-- Opening Marker --
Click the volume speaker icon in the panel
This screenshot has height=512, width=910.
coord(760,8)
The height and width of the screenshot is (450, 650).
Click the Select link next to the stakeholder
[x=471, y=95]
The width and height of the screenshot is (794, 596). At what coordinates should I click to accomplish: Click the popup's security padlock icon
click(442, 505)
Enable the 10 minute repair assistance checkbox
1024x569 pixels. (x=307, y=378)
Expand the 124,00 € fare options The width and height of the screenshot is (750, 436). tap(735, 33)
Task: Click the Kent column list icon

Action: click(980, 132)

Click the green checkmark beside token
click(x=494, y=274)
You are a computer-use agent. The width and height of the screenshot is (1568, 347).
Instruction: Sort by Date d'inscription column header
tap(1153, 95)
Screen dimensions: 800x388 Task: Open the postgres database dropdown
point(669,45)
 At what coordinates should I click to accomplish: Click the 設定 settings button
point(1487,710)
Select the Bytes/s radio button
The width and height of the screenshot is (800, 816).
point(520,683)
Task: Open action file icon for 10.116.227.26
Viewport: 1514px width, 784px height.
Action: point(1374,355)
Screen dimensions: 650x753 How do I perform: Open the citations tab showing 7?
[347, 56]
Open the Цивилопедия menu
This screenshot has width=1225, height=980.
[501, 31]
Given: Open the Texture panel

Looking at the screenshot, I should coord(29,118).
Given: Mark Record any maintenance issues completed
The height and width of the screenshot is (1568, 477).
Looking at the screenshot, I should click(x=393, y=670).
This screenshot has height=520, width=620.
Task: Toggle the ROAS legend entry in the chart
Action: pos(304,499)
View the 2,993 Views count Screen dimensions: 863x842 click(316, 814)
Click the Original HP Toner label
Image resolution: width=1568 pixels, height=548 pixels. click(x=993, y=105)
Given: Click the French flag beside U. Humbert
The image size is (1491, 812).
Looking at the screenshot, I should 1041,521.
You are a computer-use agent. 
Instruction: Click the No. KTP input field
-- Closing Marker --
§ **Task goal**: The required answer is each line of the entries containing the string "agent".

§ **Reply**:
You are a computer-use agent. The width and height of the screenshot is (1568, 347).
You are a computer-use agent. 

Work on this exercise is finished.